::: Material for the task :::
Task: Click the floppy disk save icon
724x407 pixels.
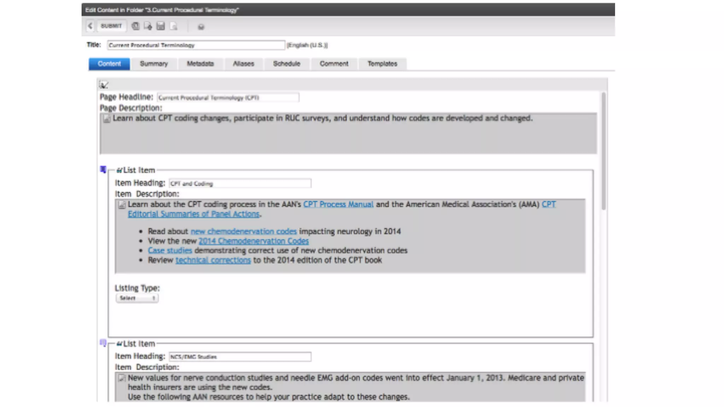Action: coord(160,26)
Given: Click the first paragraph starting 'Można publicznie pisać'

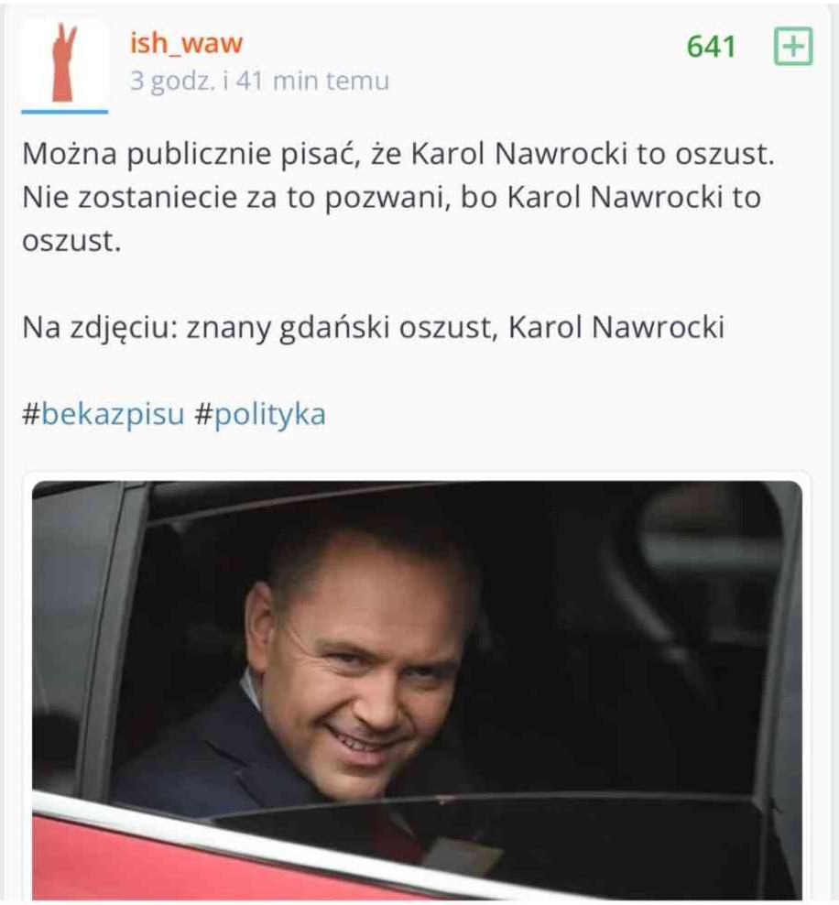Looking at the screenshot, I should [398, 197].
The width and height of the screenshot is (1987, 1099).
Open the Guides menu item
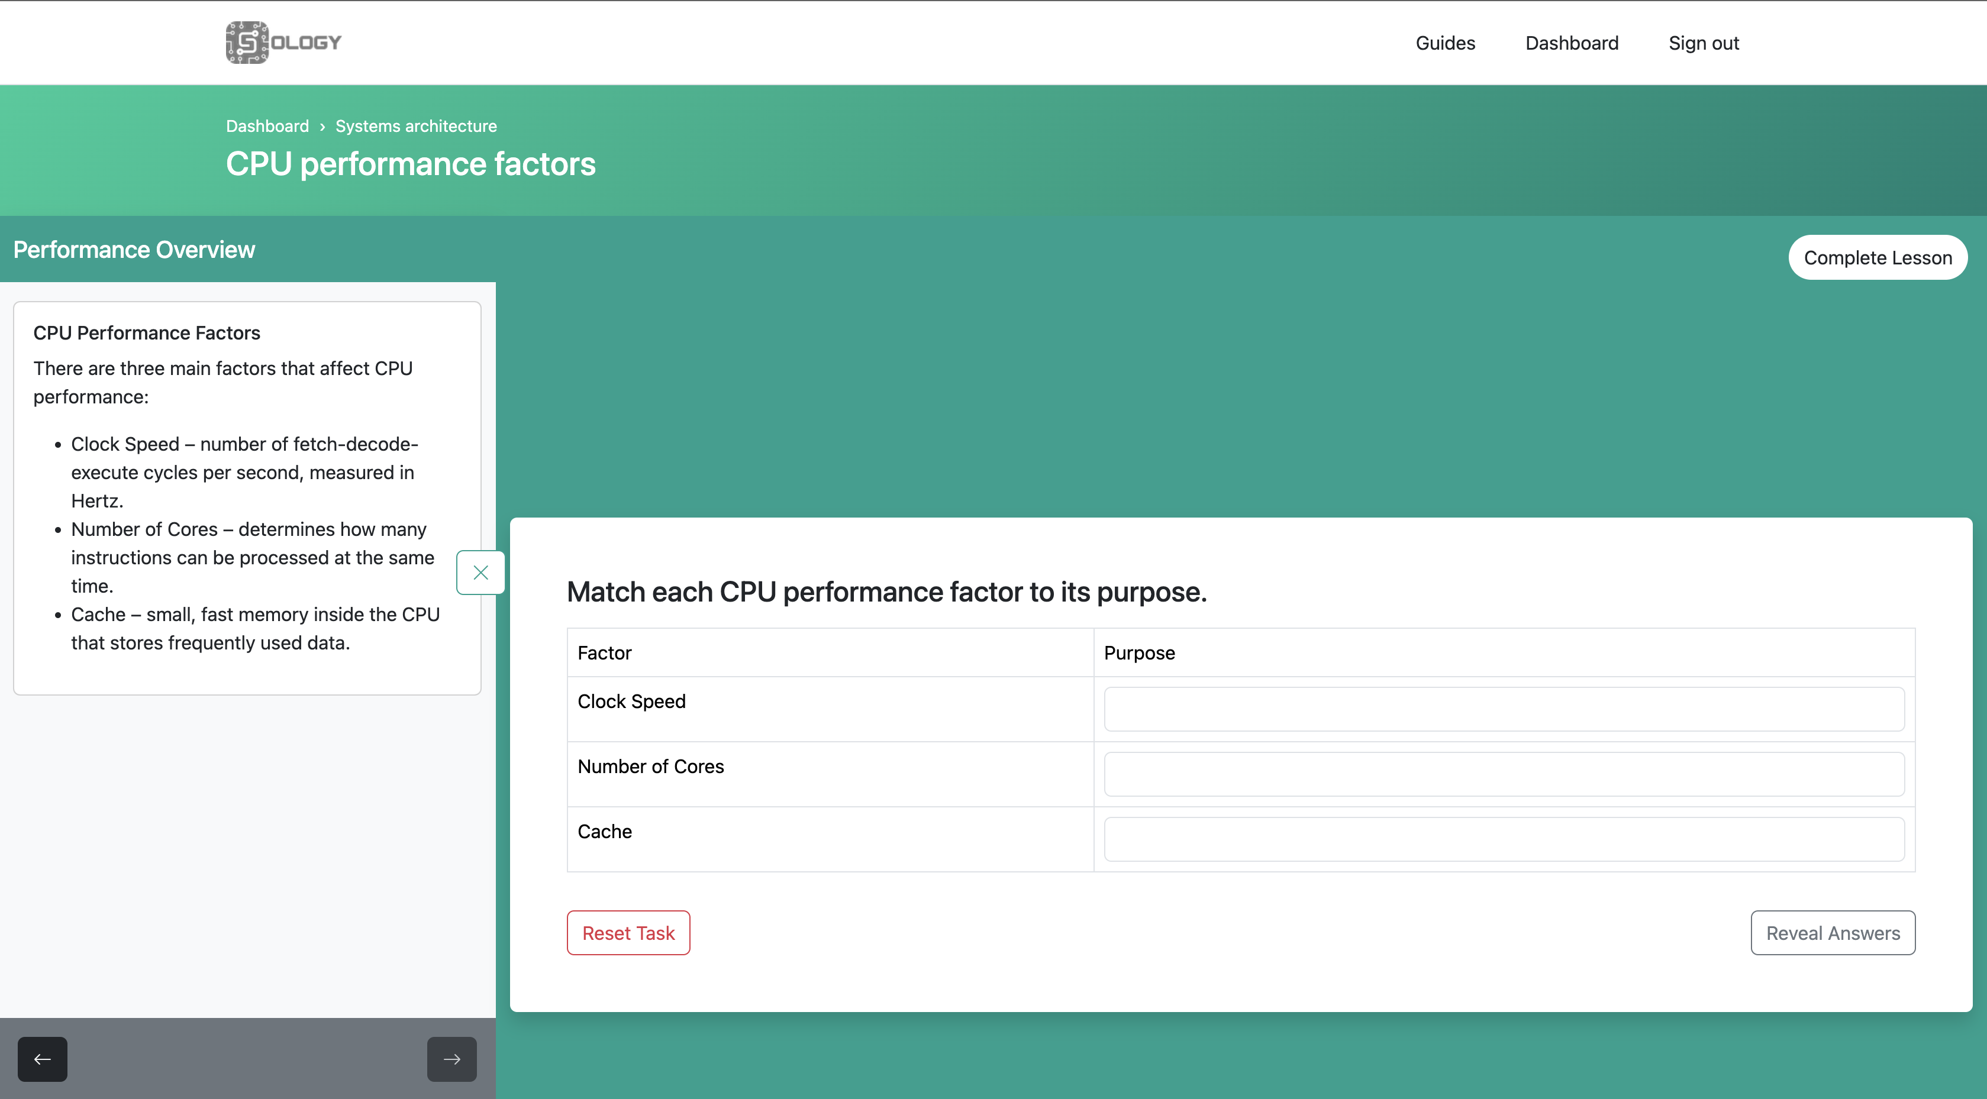(x=1445, y=43)
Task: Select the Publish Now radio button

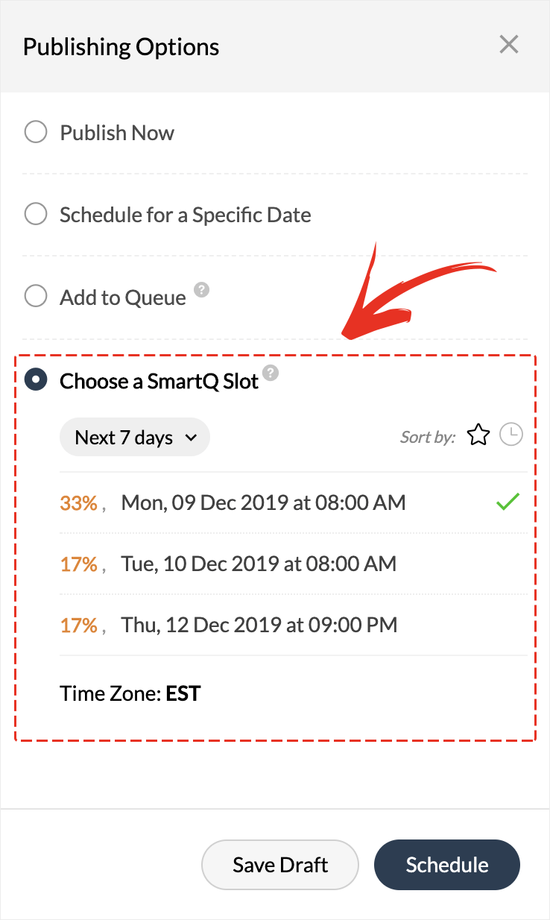Action: coord(36,133)
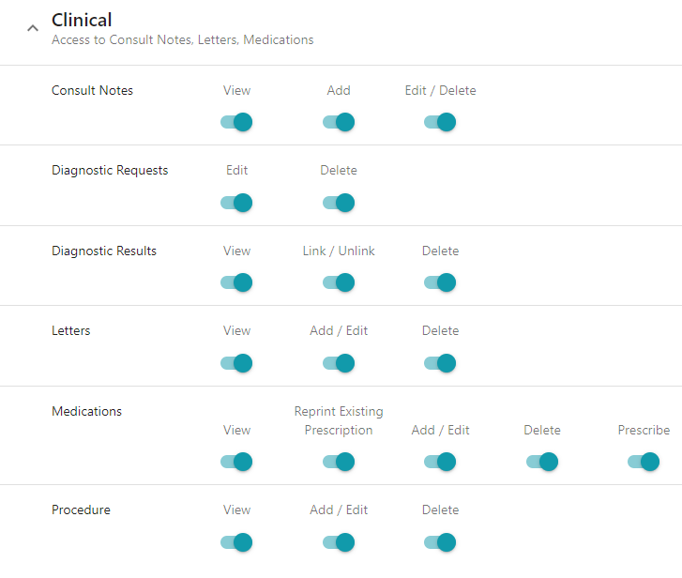Screen dimensions: 682x578
Task: Disable Diagnostic Requests Delete switch
Action: pyautogui.click(x=338, y=203)
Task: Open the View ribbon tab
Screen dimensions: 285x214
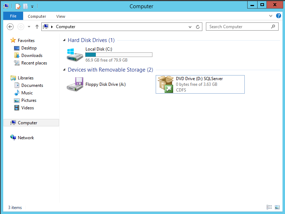Action: pos(61,16)
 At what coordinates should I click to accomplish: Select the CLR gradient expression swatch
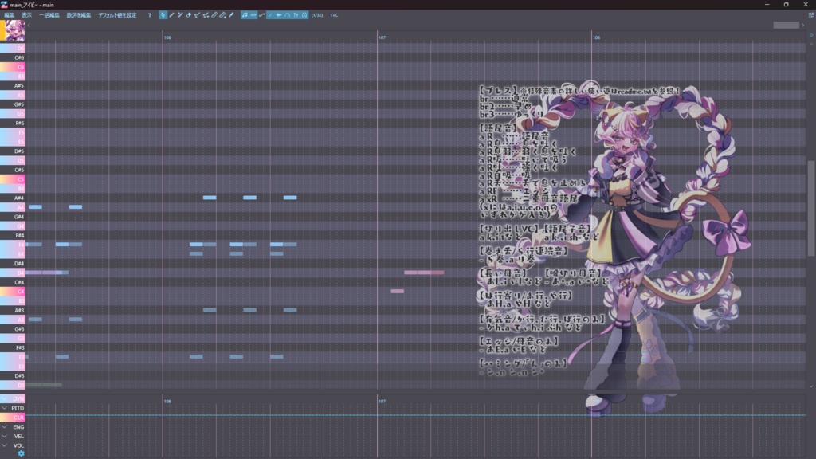point(14,416)
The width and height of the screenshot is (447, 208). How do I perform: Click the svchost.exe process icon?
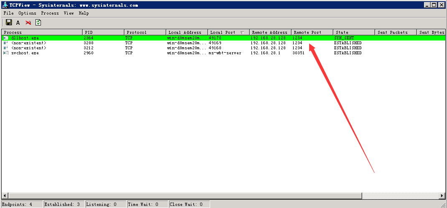click(6, 53)
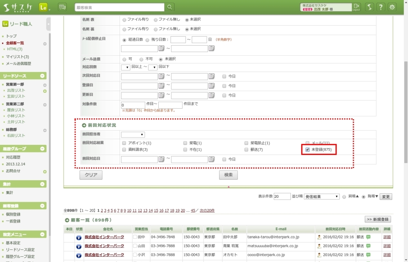Collapse the リードソース sidebar section
This screenshot has width=408, height=262.
click(42, 76)
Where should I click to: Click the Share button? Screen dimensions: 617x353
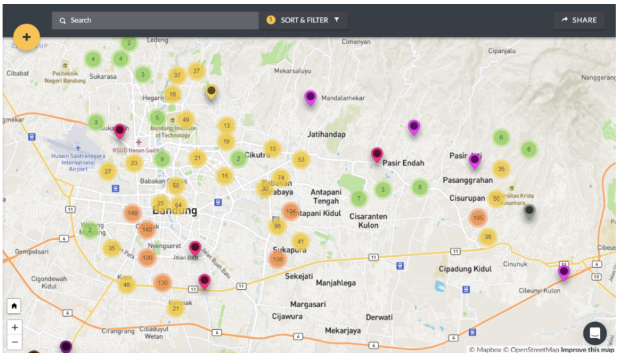pos(579,20)
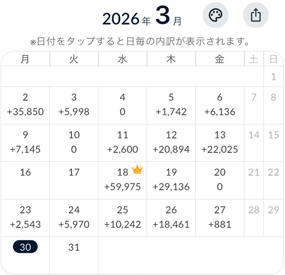The image size is (285, 275).
Task: View March 13 breakdown of +22,025
Action: pos(220,143)
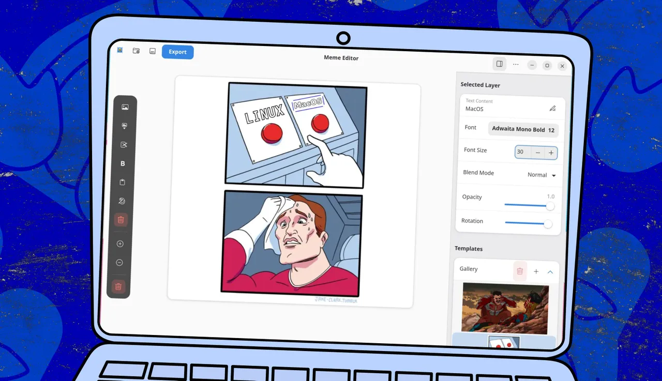Image resolution: width=662 pixels, height=381 pixels.
Task: Click the clipboard paste icon in toolbar
Action: click(x=123, y=182)
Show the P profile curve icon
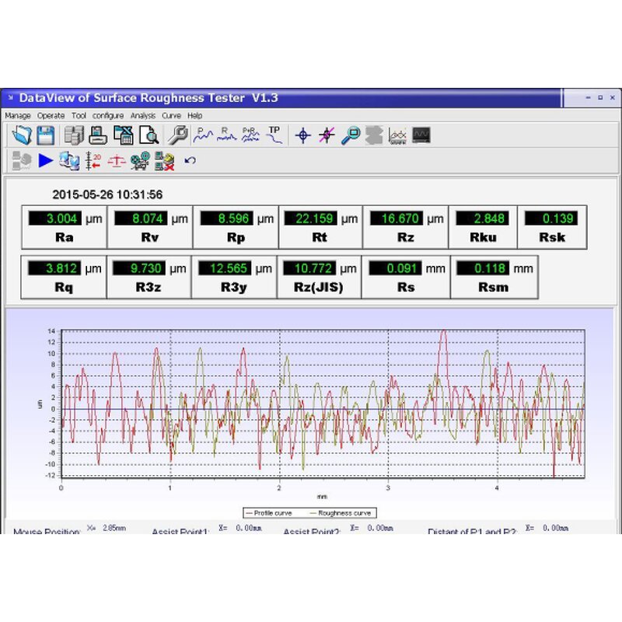Viewport: 622px width, 622px height. [203, 135]
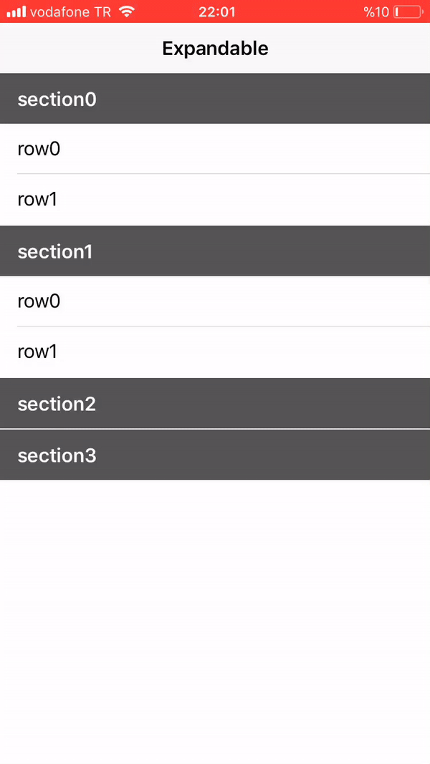Screen dimensions: 430x764
Task: Select row1 under section0
Action: 215,199
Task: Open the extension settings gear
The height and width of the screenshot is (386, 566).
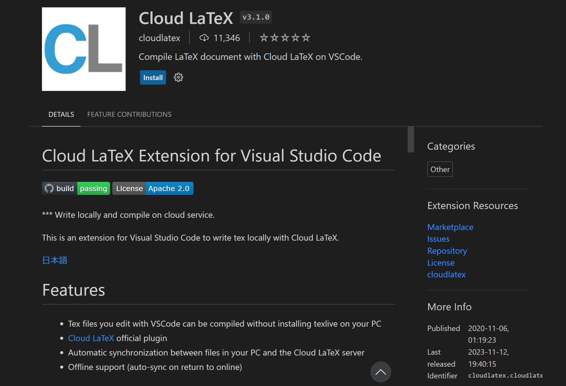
:::
Copy out the records from the start through the line containing "Action: pos(61,16)", including that line, with the pictures left out.

**Response**
Task: Click the floppy disk save icon
724x407 pixels.
Action: coord(160,26)
Given: Click the first paragraph starting 'Można publicznie pisać'

Looking at the screenshot, I should [398, 197].
The width and height of the screenshot is (1987, 1099).
Open the Guides menu item
(x=1445, y=43)
Task: Select the Publish Now radio button

Action: coord(36,133)
Screen dimensions: 682x578
Task: Disable Diagnostic Requests Delete switch
Action: pyautogui.click(x=338, y=203)
Task: Open the View ribbon tab
Screen dimensions: 285x214
Action: pos(61,16)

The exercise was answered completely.